The Insurance Regulatory and Development Authority of India (IRDAI) has issued the IRDAI (Insurance Fraud Monitoring Framework) Guidelines, 2025 (effective from April 01, 2026) to strengthen fraud prevention, detection, and reporting mechanisms across the insurance industry, thereby replacing its earlier framework being the Circular dated January 31, 2013.
What’s New? Key Upgrades from 2013
The 2025 framework is not just an update rather it is a comprehensive overhaul.
• From Monitoring to Management: The focus has expanded beyond monitoring to a full-spectrum – deter, prevent, detect, report, and remedy approach.
• Defining Cyber fraud: The 2025 Directions is significantly more concise, defining it simply as ‘any insurance fraud carried out using digital or new age technologies’.
• Explicit Zero Tolerance Stance: Insurers must now explicitly target zero tolerance for fraud, embedding it into their culture.
• Categories of Fraud: The framework classifies frauds into five key categories – Internal, Distribution Channel, Policyholder/Claims, External, and Affinity/Complex Fraud
• Structured Governance: It mandates a Fraud Monitoring Committee (FMC) headed by a KMP and an independent Fraud Monitoring Unit (FMU), clearly separating it from internal audit.

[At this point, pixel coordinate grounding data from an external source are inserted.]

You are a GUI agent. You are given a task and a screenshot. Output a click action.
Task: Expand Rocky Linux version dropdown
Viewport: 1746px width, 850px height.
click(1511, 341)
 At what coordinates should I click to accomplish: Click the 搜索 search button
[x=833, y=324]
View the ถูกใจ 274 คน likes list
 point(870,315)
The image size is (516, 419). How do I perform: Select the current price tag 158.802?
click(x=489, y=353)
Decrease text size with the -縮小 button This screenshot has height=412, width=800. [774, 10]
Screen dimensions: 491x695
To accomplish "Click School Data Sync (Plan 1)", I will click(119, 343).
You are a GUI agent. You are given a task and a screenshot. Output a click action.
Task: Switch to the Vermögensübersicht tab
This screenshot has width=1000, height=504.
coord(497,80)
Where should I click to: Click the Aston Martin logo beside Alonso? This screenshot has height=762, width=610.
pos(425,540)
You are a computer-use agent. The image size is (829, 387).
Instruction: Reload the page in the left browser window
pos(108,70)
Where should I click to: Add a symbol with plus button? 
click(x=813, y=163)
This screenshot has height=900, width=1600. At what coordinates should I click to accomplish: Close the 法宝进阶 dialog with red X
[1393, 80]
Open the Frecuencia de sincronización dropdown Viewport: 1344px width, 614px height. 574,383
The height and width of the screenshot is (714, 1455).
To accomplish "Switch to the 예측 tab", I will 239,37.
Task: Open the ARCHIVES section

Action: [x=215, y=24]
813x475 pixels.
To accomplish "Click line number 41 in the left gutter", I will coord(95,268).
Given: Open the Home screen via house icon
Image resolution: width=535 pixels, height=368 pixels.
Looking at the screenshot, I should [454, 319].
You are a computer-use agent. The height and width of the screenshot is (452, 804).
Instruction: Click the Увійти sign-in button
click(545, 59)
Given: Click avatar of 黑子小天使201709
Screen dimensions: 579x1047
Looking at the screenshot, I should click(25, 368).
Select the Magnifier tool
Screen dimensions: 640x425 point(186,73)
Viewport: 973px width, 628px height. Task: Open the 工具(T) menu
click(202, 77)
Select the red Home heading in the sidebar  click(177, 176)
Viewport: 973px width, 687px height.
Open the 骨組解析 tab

• Tackling Modern Threats: Introduces specific categories for Cyber/New Age Fraud and Affinity Fraud (complex collusion), reflecting today’s digital and sophisticated risk landscape.
• Industry-Wide Collaboration: Pushes for greater use of the Insurance Information Bureau (IIB) as a central hub for data analytics, threat intelligence, and a ‘caution repository’ of blacklisted entities.
• Framework for Foreign Reinsurer Branches (FRBs): The 2025 guidelines introduce a new provision stating that FRBs can implement the fraud framework prescribed by their host jurisdiction parent entity OR the IRDAI framework, “whichever is more comprehensive”. This provides clarity for international players while ensuring a high standard is maintained.
Actionable Takeaways
For Insurers and Intermediaries, the clock is ticking to:
• Revamp your Policy: Develop a Board-approved Anti-Fraud Policy that is specific to your business profile and includes clear Red Flag Indicators.
• Establish the Structure: Constitute the FMC and FMU with clear mandates and reporting lines to the Risk Management Committee and Board.
• Embrace Technology: Integrate with IIB’s technological framework and strengthen your digital defenses to combat cyber fraud.